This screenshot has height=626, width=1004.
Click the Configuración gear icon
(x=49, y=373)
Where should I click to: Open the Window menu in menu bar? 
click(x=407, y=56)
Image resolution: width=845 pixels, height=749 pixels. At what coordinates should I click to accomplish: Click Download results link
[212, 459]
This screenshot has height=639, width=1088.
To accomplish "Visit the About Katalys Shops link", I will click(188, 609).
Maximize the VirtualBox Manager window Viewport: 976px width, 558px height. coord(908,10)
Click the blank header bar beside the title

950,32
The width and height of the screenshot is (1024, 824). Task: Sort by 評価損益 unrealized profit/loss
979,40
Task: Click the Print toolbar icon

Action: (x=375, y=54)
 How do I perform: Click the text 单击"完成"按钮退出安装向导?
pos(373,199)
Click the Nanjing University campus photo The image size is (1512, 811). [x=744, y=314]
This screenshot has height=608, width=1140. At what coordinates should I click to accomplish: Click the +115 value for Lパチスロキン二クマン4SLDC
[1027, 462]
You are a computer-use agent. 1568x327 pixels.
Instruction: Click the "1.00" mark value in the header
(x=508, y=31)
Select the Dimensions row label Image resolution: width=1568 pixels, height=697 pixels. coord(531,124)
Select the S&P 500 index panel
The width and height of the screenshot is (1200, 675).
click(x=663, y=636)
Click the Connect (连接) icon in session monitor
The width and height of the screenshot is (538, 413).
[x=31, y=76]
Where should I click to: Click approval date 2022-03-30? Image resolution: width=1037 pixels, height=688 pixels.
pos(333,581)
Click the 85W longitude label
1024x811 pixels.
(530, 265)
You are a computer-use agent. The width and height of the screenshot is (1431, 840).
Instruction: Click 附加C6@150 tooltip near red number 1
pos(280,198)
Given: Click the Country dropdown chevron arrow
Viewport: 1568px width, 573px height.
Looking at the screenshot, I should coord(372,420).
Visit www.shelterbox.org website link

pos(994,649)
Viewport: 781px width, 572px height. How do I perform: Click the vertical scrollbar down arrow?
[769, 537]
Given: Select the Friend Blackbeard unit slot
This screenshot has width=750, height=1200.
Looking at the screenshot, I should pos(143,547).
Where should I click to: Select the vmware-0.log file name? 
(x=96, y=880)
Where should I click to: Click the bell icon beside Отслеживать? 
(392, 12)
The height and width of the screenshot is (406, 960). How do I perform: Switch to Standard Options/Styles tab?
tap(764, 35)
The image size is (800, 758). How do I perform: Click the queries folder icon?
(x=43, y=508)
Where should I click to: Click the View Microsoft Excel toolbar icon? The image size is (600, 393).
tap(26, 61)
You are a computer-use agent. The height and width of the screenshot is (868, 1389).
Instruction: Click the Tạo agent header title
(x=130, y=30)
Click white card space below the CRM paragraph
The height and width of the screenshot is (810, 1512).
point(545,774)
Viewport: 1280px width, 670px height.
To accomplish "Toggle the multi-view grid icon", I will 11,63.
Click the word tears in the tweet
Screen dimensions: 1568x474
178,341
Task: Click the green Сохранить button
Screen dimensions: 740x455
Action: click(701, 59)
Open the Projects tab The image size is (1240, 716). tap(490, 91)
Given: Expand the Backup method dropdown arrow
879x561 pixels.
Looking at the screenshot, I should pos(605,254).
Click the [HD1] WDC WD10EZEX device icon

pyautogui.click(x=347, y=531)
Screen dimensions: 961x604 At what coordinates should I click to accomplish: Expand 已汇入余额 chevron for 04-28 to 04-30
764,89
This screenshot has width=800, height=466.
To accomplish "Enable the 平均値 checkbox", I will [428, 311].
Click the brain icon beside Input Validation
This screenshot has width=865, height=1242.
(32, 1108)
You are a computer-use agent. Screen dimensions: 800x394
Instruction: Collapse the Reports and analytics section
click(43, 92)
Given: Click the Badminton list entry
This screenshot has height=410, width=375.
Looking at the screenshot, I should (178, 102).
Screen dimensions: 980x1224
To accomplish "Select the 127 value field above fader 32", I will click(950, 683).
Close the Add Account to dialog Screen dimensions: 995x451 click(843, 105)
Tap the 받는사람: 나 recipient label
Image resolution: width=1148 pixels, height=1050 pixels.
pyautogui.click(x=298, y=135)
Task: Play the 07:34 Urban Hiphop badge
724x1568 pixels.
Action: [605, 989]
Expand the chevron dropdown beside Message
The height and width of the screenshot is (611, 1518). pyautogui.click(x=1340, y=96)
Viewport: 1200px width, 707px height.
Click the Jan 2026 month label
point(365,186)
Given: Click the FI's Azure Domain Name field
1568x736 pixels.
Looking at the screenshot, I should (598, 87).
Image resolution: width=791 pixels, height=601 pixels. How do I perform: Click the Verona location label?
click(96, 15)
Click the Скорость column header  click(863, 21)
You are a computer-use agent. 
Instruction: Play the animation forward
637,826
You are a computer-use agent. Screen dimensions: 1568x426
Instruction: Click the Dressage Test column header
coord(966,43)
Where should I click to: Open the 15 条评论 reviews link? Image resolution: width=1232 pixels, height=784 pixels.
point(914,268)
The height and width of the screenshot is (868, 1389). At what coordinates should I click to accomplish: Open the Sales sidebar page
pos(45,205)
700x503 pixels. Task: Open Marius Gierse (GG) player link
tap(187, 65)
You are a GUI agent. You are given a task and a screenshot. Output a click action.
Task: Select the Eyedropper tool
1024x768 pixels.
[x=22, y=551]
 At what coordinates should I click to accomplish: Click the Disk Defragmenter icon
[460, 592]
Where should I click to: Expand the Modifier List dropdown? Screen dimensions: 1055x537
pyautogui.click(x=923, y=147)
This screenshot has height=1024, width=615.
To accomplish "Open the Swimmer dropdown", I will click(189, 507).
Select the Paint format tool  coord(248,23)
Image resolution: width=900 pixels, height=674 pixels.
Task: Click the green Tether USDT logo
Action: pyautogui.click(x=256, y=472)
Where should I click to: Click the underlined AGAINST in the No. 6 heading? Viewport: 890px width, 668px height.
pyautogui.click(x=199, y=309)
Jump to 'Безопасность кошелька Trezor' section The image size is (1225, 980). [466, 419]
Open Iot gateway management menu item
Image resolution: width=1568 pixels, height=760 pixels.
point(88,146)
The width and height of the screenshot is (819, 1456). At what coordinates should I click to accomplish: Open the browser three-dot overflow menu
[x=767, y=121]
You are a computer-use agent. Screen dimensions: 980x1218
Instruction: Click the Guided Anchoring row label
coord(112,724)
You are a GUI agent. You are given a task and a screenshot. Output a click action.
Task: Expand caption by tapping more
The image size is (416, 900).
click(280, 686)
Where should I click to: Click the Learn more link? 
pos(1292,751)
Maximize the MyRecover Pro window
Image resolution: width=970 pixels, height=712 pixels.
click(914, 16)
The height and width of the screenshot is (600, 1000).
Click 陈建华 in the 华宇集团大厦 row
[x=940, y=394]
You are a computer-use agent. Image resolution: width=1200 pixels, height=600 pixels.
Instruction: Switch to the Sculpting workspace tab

☆ ☆ ☆ ☆

- **Aim of the exercise**: Search the material above for lines containing the string "computer", then pull them out.

- **Reply to the exercise**:
You are a computer-use agent. 1568x327 pixels.
You are a computer-use agent. The width and height of the screenshot is (1431, 840).
You are a computer-use agent. The height and width of the screenshot is (868, 1389).
You are a computer-use agent. Screen dimensions: 800x394
You are a computer-use agent. 
You are a computer-use agent. Screen dimensions: 1568x426
You are a computer-use agent. Screen dimensions: 980x1218
You are a computer-use agent. Image resolution: width=1200 pixels, height=600 pixels.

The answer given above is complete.